Все, конечно, знают, что такое развиртуализация, но вдруг этот текст будут читать во времена, когда память об инете совершенно сотрется с жесткого диска памяти человечества? Ну а вдруг? Конечно, это событие крайне маловероятное, но всё же совсем невероятным его не назовешь. А даже если мы назовем его и совсем невероятным, то и такие события тоже происходят. Например, Эсхилу, как доподлинно известно, орел уронил на голову черепаху, отчего Эсхил и умер так, трагикомически, закончил свою жизнь отец трагедии. А теперь представьте, какова вероятность того, чтобы орел уронил черепаху на голову хоть кому-то, а потом еще совместите эту вероятность с вероятностью того, чтобы «кем-то» оказался именно Эсхил. Невероятно. Совершенно невероятно. А вместе с тем это факт точно такой же, например, как тот факт, что от соития эфиопской львицы с гиеной рождается корокотта животное, у которого нет десен в верхней и нижней челюсти, а зубы растут сплошняком прямо из кости во всяком случае, пишет обо всем этом (и об Эсхиле, и о корокотте) один и тот же автор, Плиний Старший, то бишь.

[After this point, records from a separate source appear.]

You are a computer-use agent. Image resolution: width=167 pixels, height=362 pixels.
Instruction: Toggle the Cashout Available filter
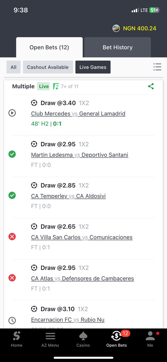pyautogui.click(x=48, y=67)
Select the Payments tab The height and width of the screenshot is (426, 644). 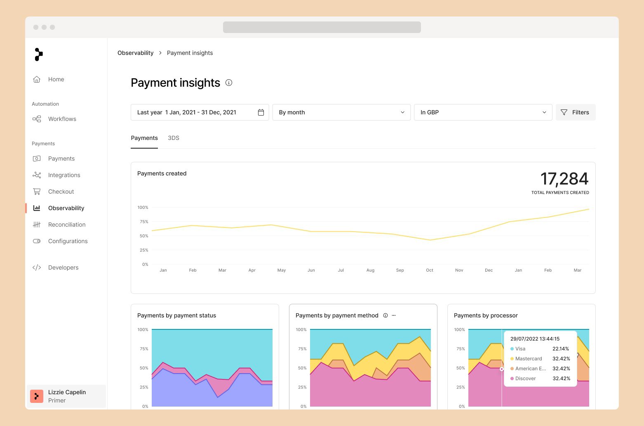coord(144,138)
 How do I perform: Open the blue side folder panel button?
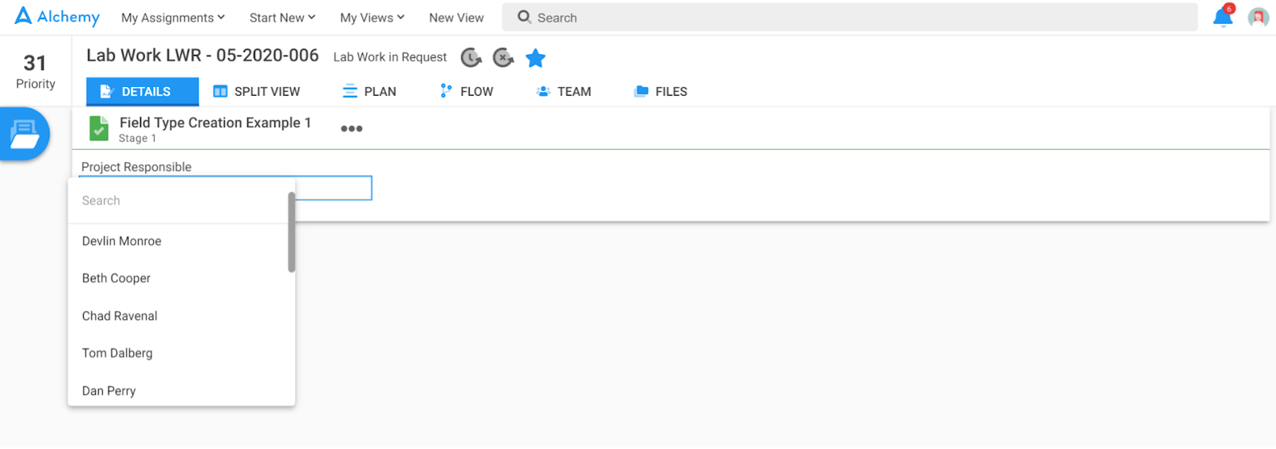coord(25,134)
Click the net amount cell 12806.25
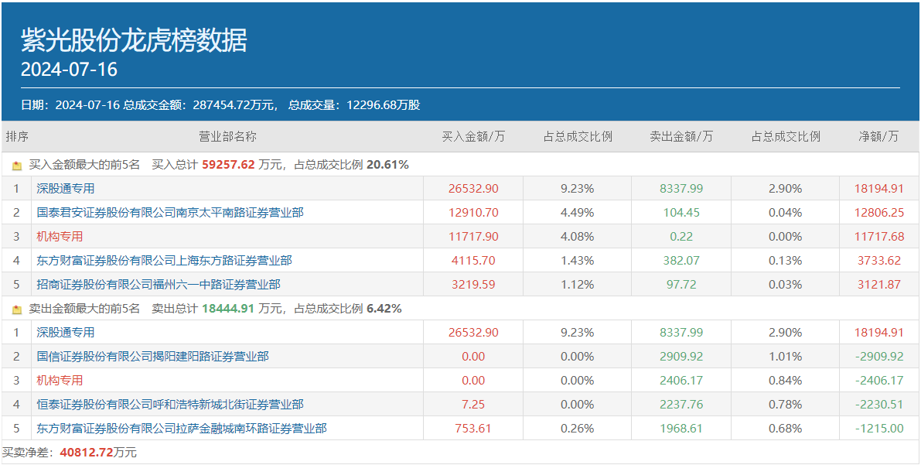The image size is (921, 465). (879, 213)
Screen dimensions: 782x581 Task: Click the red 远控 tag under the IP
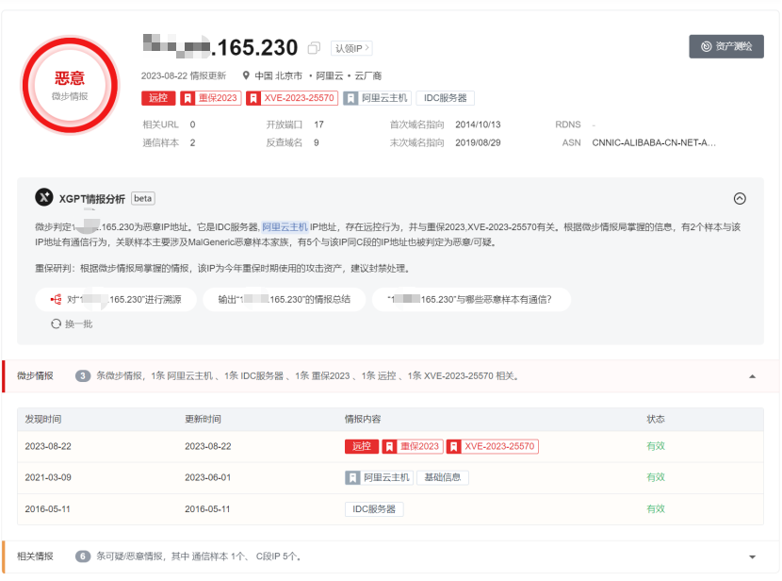(158, 97)
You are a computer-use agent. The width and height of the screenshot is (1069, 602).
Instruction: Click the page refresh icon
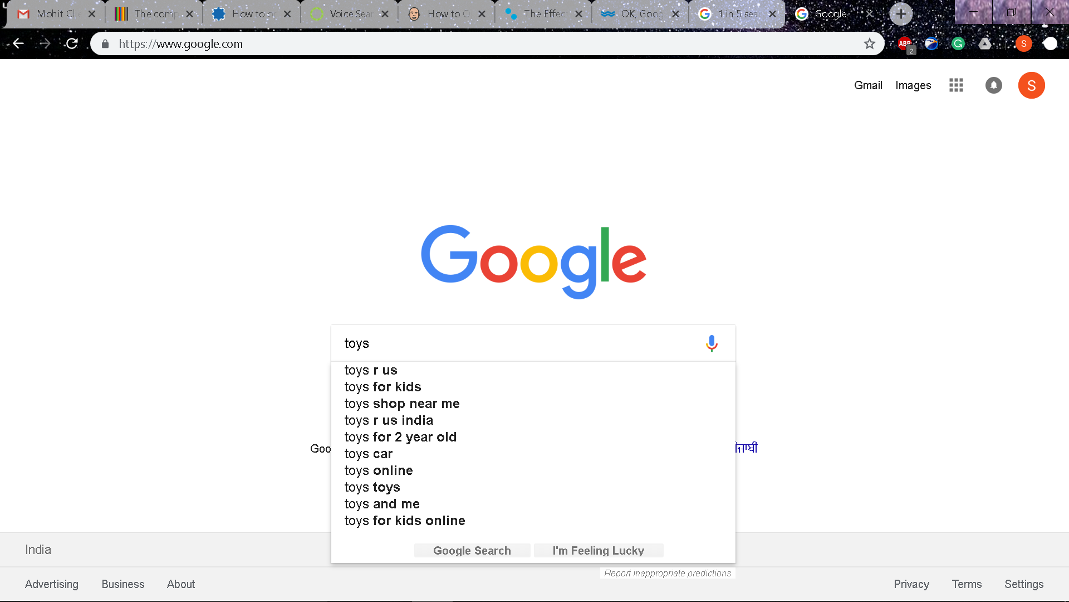(71, 43)
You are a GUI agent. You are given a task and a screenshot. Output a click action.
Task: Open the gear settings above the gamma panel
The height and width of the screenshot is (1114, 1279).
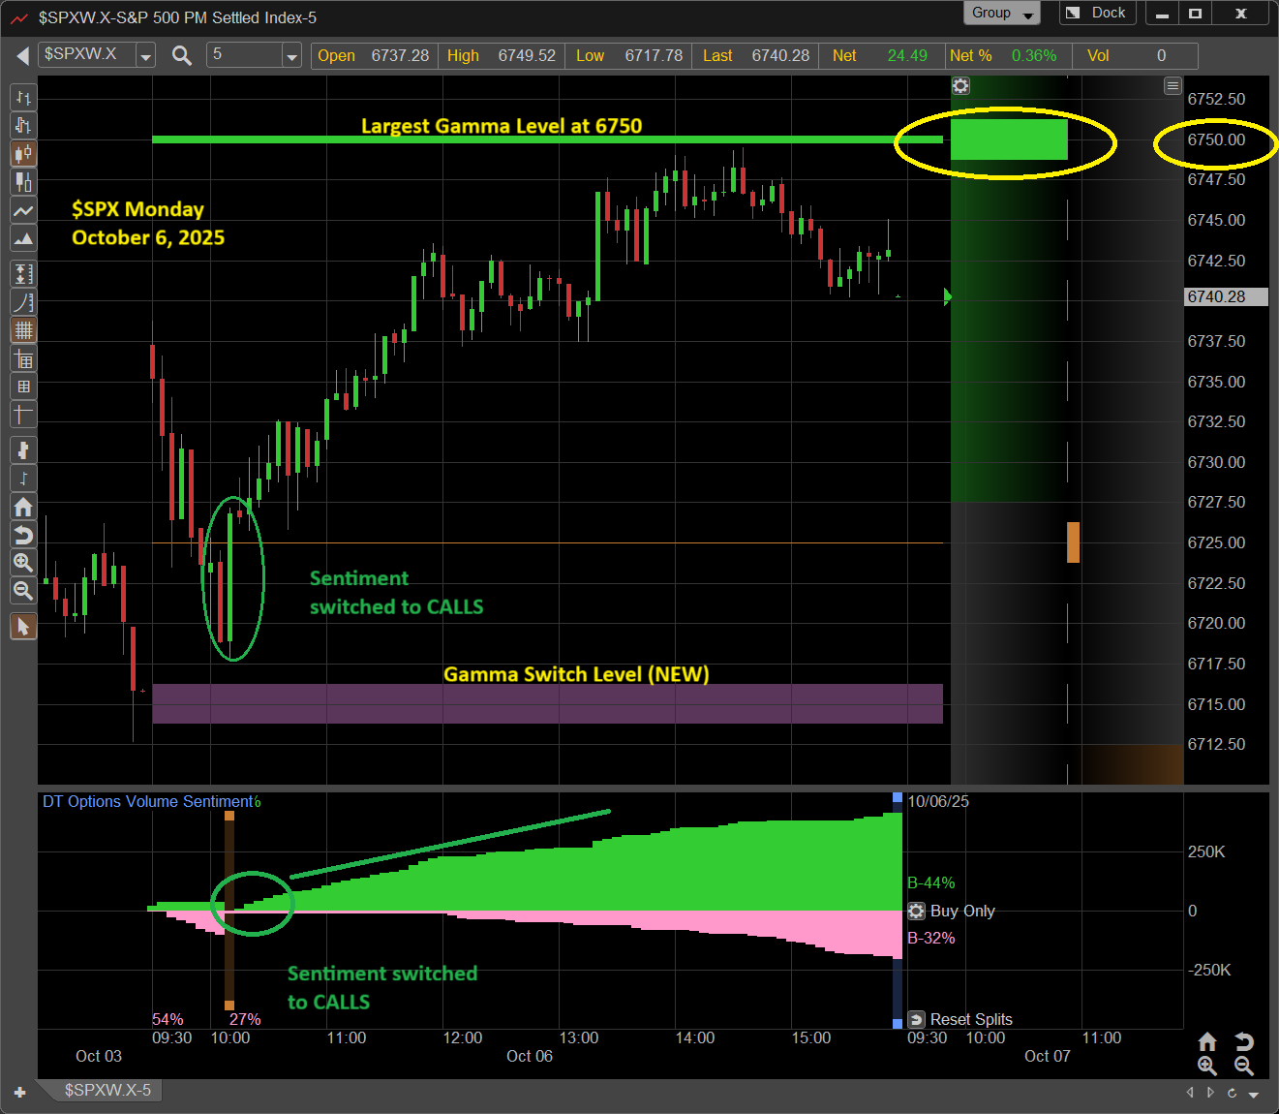pos(960,86)
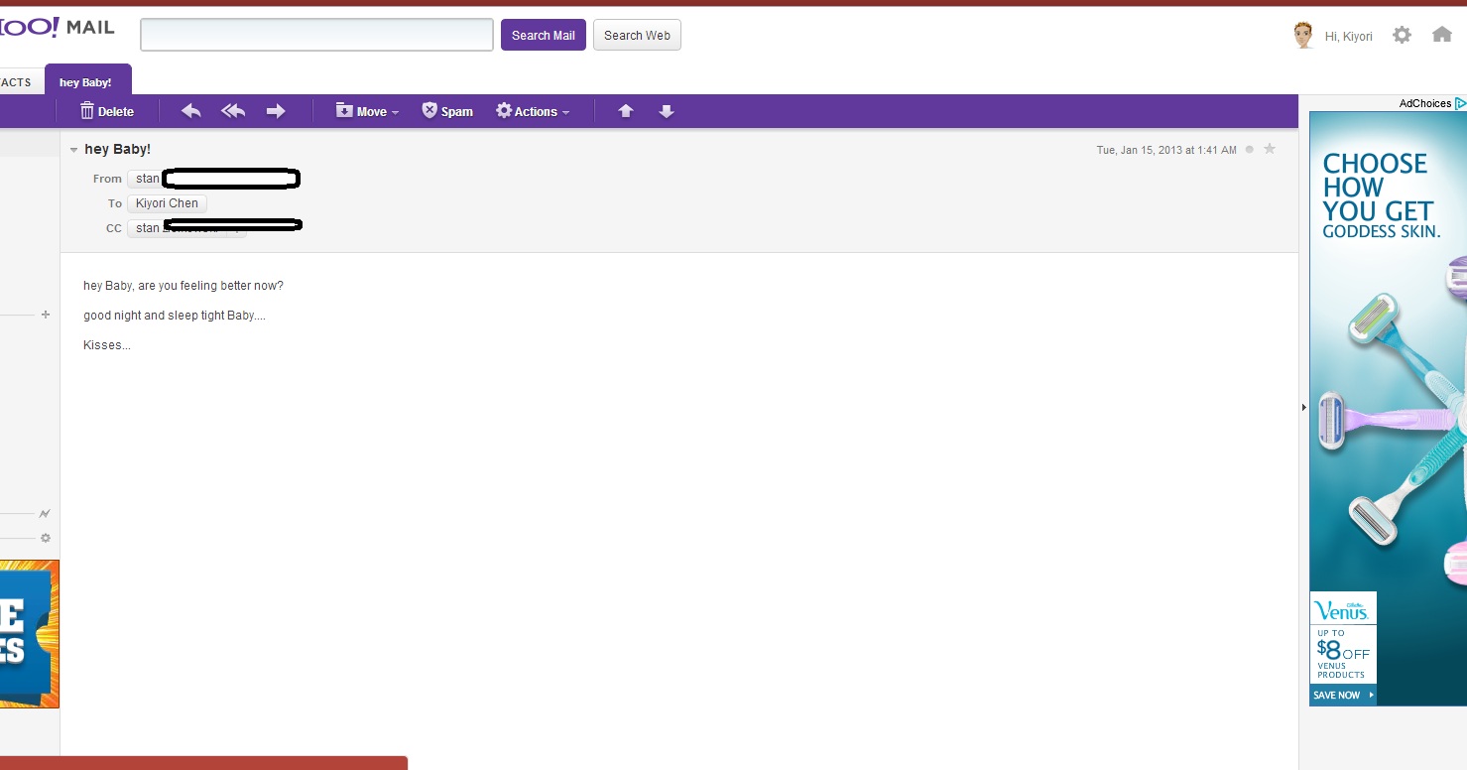The height and width of the screenshot is (770, 1467).
Task: Click inside the mail search field
Action: (x=316, y=35)
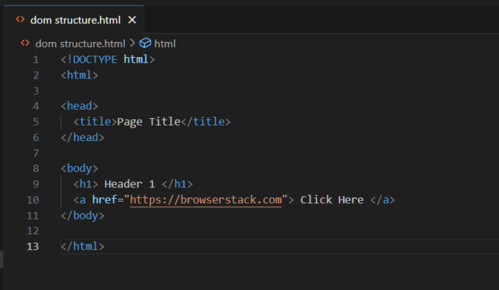Open the dom structure.html breadcrumb item

[x=80, y=43]
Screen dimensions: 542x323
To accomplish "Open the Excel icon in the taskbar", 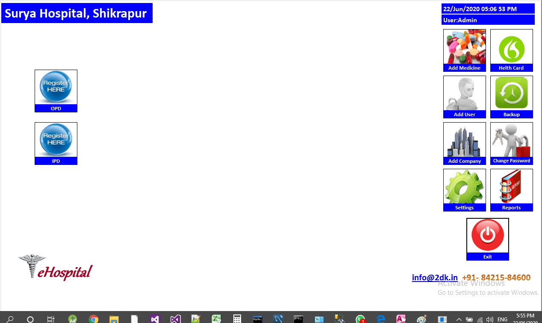I will click(x=217, y=319).
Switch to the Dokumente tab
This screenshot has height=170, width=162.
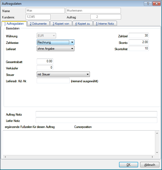pos(38,24)
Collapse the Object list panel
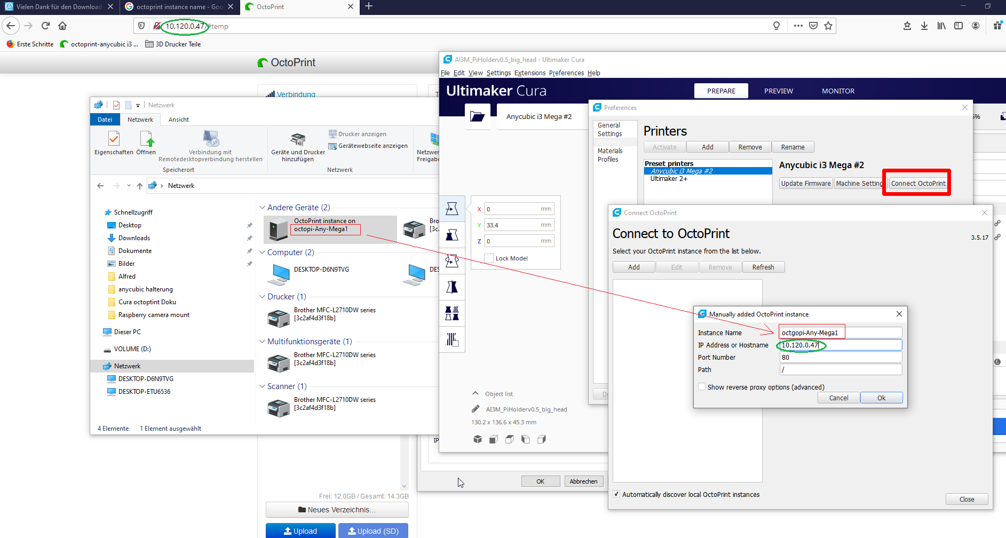 (476, 393)
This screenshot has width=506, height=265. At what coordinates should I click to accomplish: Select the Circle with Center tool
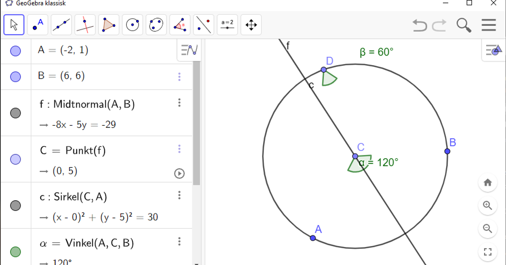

Но о подобных событиях (то есть о падениях различных предметов с неба) есть свидетельства и куда более современные, что станет видно, если вы прочитаете следующую историю:
История про теорию вероятностей
Жил на свете человек, который очень боялся умереть, а по совместительству он являлся одним из ведущих отечественных знатоков теории вероятностей. И решил он поставить теорию вероятностей себе на службу то есть, говоря по-другому, он решил, что с помощью теории вероятностей сможет существенно продлить срок своей жизни. Чтобы достичь этой цели, надо было просто систематически избегать всех ситуаций, которые предполагали довольно высокую вероятность летального исхода. Вы скажете, что все люди избегают таких ситуаций. Ну, во-первых, это неверно, и многие люди, как кажется, нарочно вовлекаются во всякие опасные для жизни приключения, но даже если мы возьмем большинство людей, которые, действительно, умирать не рвутся, то и они избегают смерти скорее интуитивно, тогда как наш специалист поставил процесс выживания на поистине научные рельсы. Во-первых, он сразу же переехал из мегаполиса в пригород, высчитав, что вероятность того, что с ним может произойти какой-нибудь неприятный инцидент в пригороде намного меньше, чем в мегаполисе, где тебя может ни за что ни про что убить первый же попавшийся маньяк, коих в последнее время развелось совершенно невиданное количество. К тому же и темп жизни в пригороде намного спокойнее, а где меньше нервотрепки, там дольше жизнь. Опять-таки экология лучше, а он сознательно выбрал «зеленый» город, а поселился так и вовсе в доме возле обширного парка. Затем наш знаток теории вероятностей сознательно отказался от пользования транспортом, так как высчитал, что ДТП одна из самых серьезных угроз для жизни современного человека. Чтобы иметь личный автомобиль об этом он даже и не думал, но и никакими автобусами или, не дай бог, маршрутками, не пользовался. Нет, он всегда ходил пешком и только пешком ведь это наиболее безопасный способ передвижения. «А как же дорога на работу?» спросите вы; не всегда ведь можно дойти до работы пешком. Но наш знаток работал на дому его известность в научных кругах позволяла ему ставить некоторые условия, которые не смог бы поставить другой человек. Правда, с некоторых пор его научная продуктивность несколько упала (во всяком случае, количественно), что объяснялось его нежеланием перерабатывать, ведь слишком напряженная работа тоже ведет к сокращению жизни.